Malta’s MPs were ordered to back a confidence vote against disgraced former minister Konrad Mizzi and former PM’s chief of staff Keith Schembri, Deputy Prime Minister Chris Fearne has revealed in a public inquiry.
Independent MP Marlene Farrugia had presented the confidence motion against Mizzi on 4th May 2016 amid growing allegations and revelations of money laundering linked to the Panama Papers scandal.
It was shot down despite having opposition support, with 36 votes against and 31 votes in favour. Every government MP backed Mizzi. It did not stop Farrugia, who tried to table a similar motion against Schembri. However, this was defeated with 35 government MPs voting against and 30 opposition MPs in favour.
Fearne voted in favour of Mizzi and Schembri back then.
However, he revealed they only did so on the orders of the then-government whip, Farrugia’s husband, Godfrey Farrugia, who said that it will not be a free vote.
Godfrey Farrugia has since said he regrets his decision to do so.
“I had openly said that Konrad Mizzi and Keith Schembri had to go. There were discussions within the parliamentary group as well as with the prime minister [Joseph Muscat],” he said.
“The prime minister had told me that Mizzi would not remain a minister. As for Schembri, he told me ‘he is my person of trust and it’s up to me to decide, not cabinet’,” Fearne told the board in defence of his decision.

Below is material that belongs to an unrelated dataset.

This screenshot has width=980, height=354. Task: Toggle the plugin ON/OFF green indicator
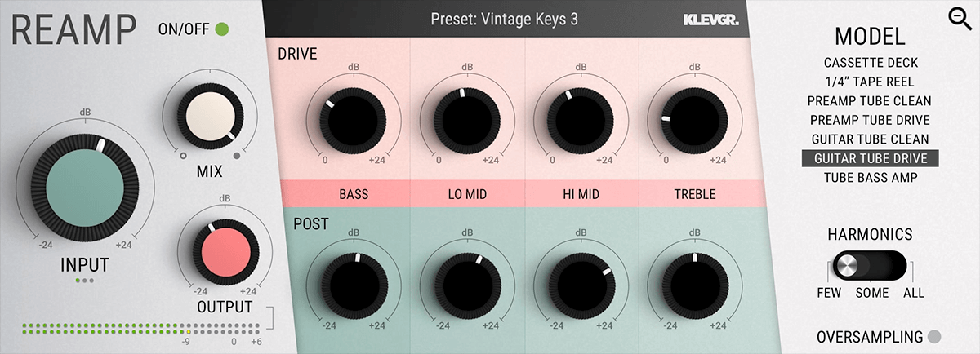point(221,29)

Mizzi and Schembri would be forced to resign more than three years later in the wake of Yorgen Fenech’s arrest in connection to the assassination of journalist Daphne Caruana Galizia.
Schembri may be the only one of them being investigated in relation to the case. However, the pair’s links to major corruption deals, which could have played a part in her death, continue.
Mizzi and Schembri’s Panama companies listed 17 Black as their target client, along with the as-yet-unknown Macbridge.
17 Black is the Dubai company of Yorgen Fenech, the main suspect in the murder.
Earlier, Matthew Caruana Galizia hinted that Electrogas, where Fenech was a shareholder, was at risk of defaulting on a major €600 million government-guaranteed loan which could trigger a collapse in the government’s credit rating . He noted this could be a motive behind the murder.
A report by the FIAU found that 17 Black had received at least three payments – one of €161,000 from Maltese local agent for the tanker supplying gas to the LNG power station and two separate payments amounting to €1.1 million from Baratzada through ABLV Bank.
ABLV was recently raised in one of Latvia’s most extensive investigations into money laundering yet.
More recently, 17 Black was found to be at the centre of a dubious deal involving the purchase of a Montenegro wind farm by Malta’s state-owned Enemalta plc.
Recent reports by Reuters and Times of Malta uncovered that the Maltese government had agreed to pay out €10.3 million for a Montenegro wind farm that had just been bought for €2.9 million two weeks prior.